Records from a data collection
▶

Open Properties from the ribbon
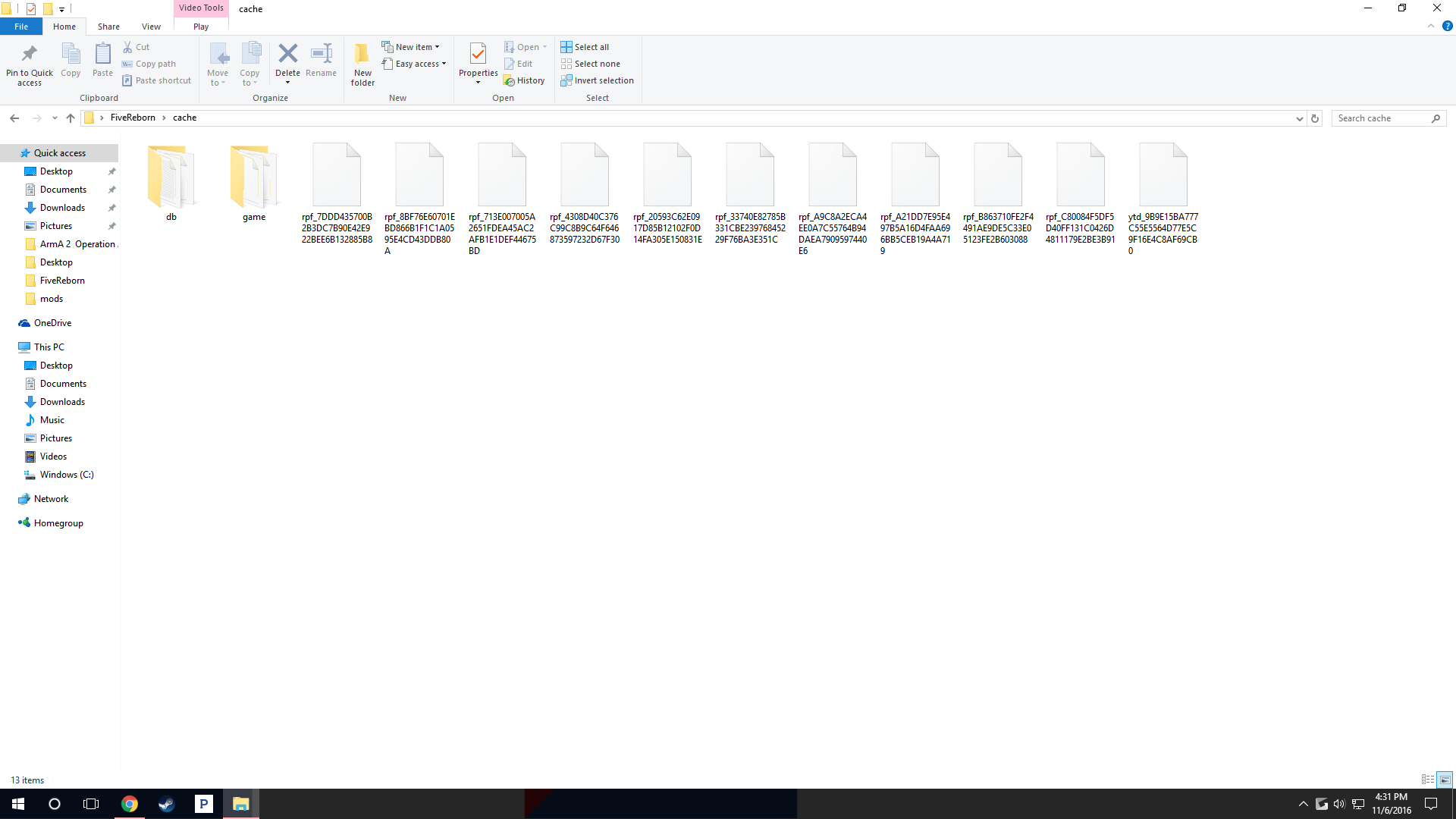This screenshot has height=819, width=1456. (478, 55)
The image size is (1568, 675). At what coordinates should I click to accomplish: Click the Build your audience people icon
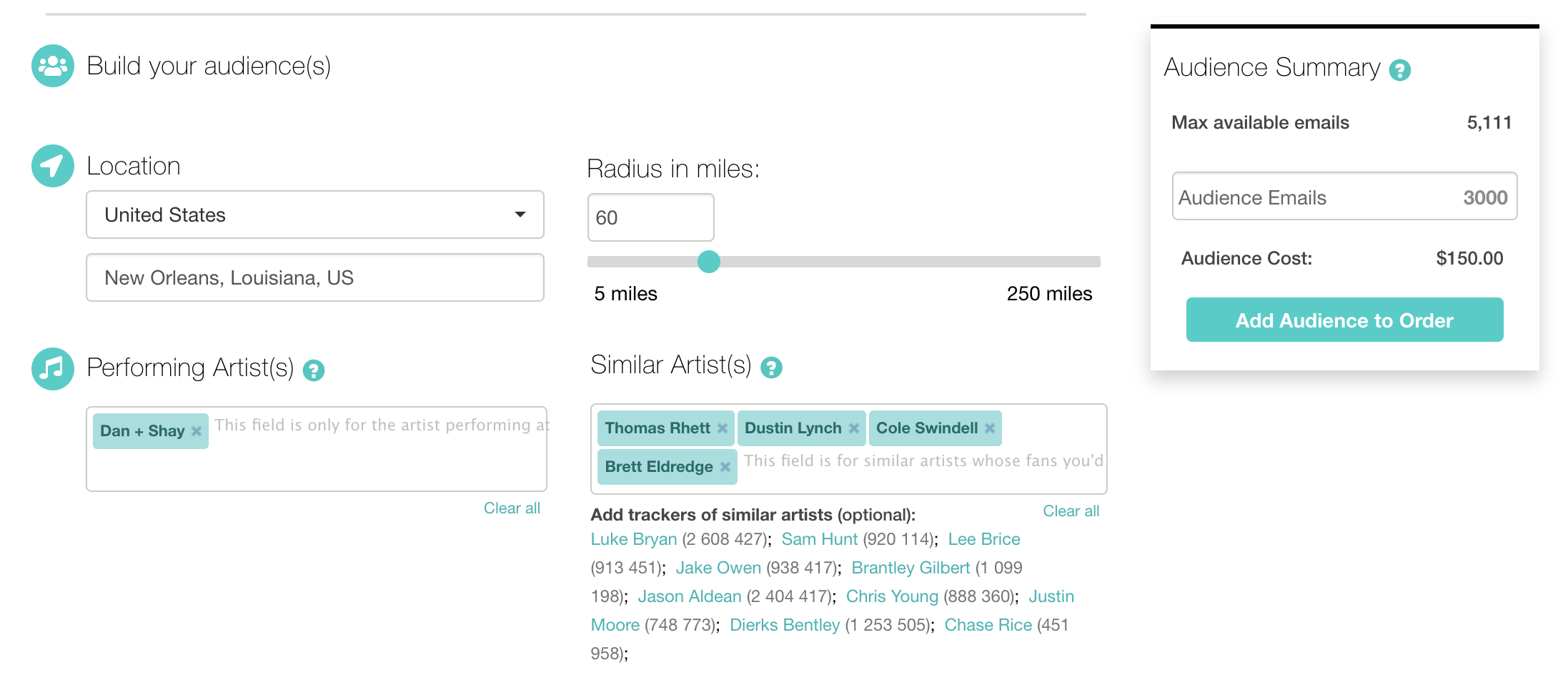pyautogui.click(x=53, y=66)
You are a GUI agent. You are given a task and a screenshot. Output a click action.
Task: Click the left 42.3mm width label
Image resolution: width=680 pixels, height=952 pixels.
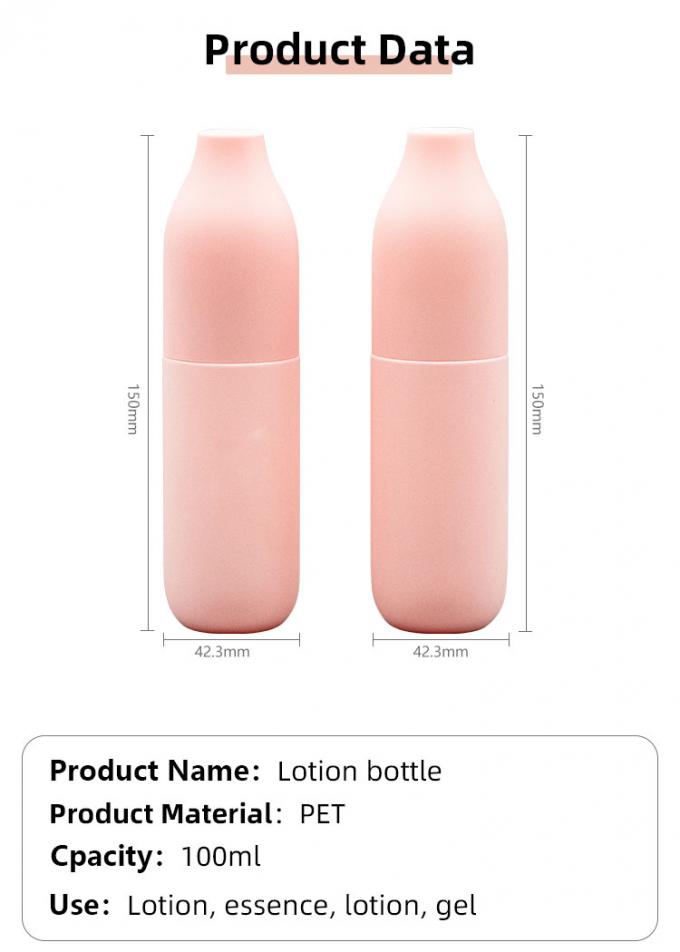pos(222,652)
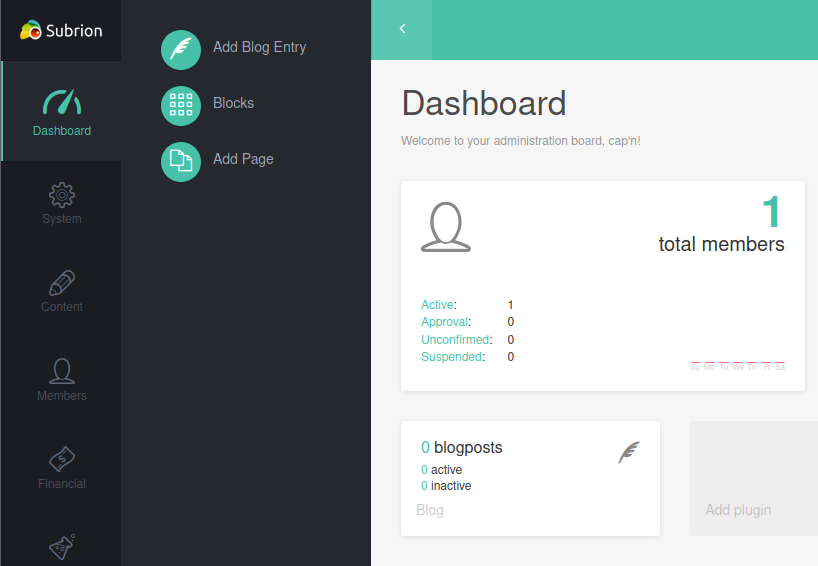Open the Add Page text link
The height and width of the screenshot is (566, 818).
[x=243, y=159]
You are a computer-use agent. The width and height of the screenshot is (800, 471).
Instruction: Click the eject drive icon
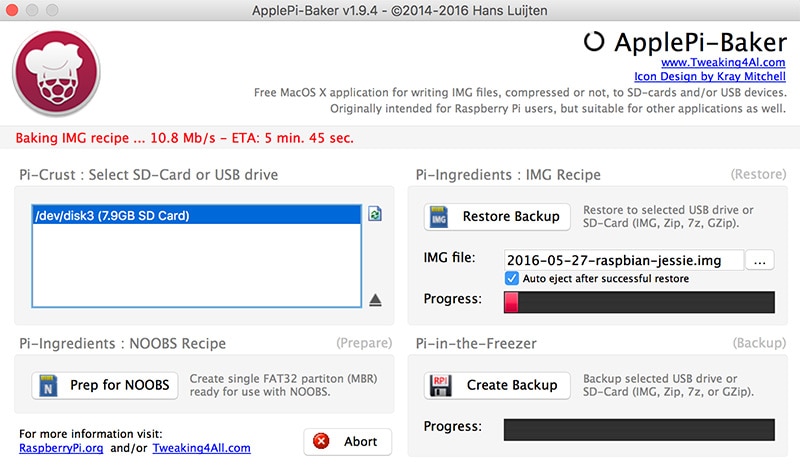(376, 299)
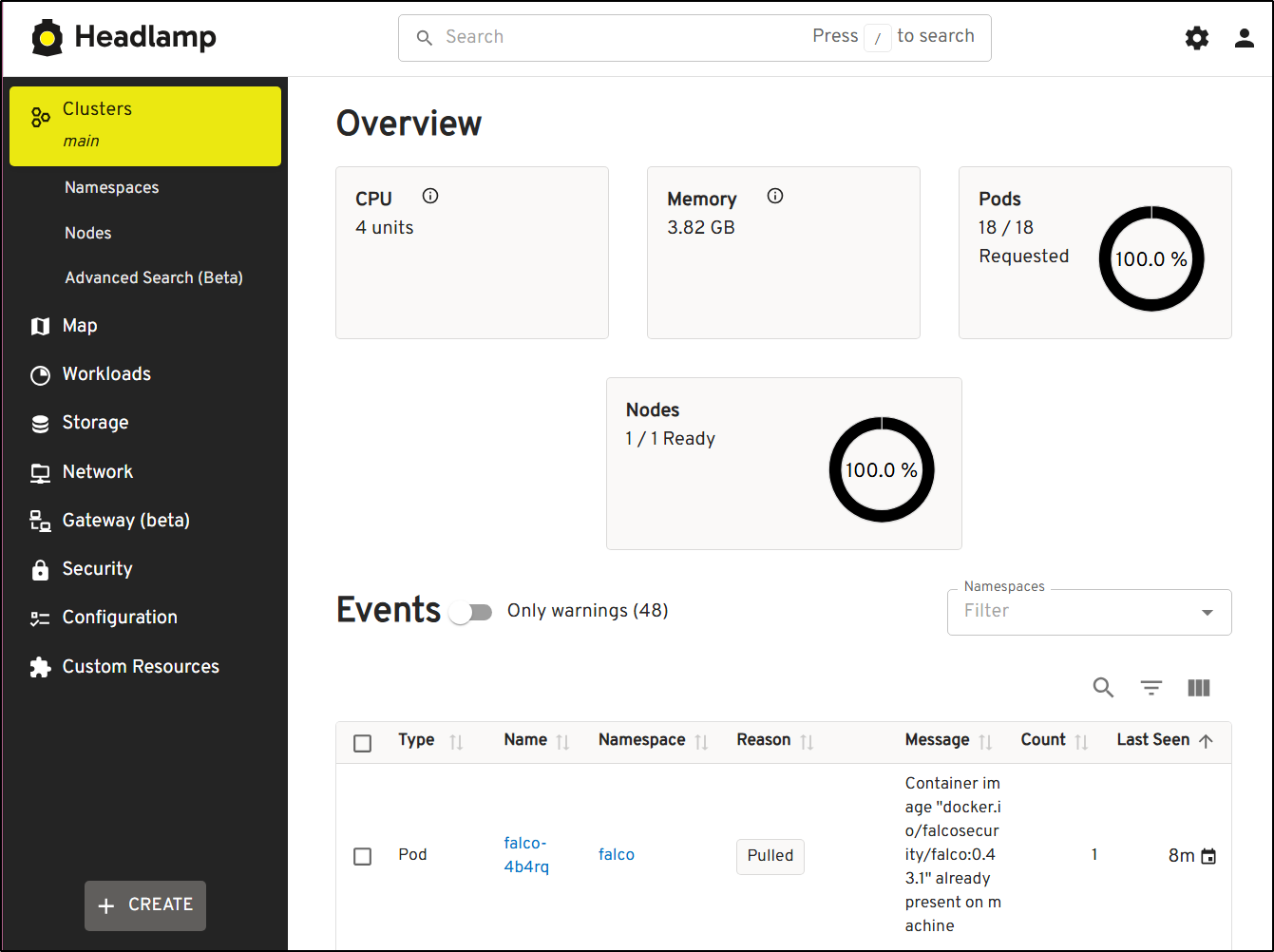Click the CPU info icon

[x=430, y=197]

◀

→ **Problem statement**
Write out all of the records again, substituting "text" for "label" and leaving everything else unchanged. Do not include the pictures.

→ **Reply to the task**
Open Properties from the ribbon
This screenshot has height=819, width=1456. (478, 55)
The image size is (1568, 675). At what coordinates should I click to accomplish: Click the Build your audience people icon
pyautogui.click(x=53, y=66)
You are a GUI agent. You are given a task and a screenshot. Output a click action.
Task: Click the left 42.3mm width text
Image resolution: width=680 pixels, height=952 pixels.
pos(222,652)
Open the Add Page text link
The height and width of the screenshot is (566, 818).
[x=243, y=159]
You are a computer-use agent. The width and height of the screenshot is (800, 471).
Instruction: Click the eject drive icon
(376, 299)
Click the CPU info icon

[x=430, y=197]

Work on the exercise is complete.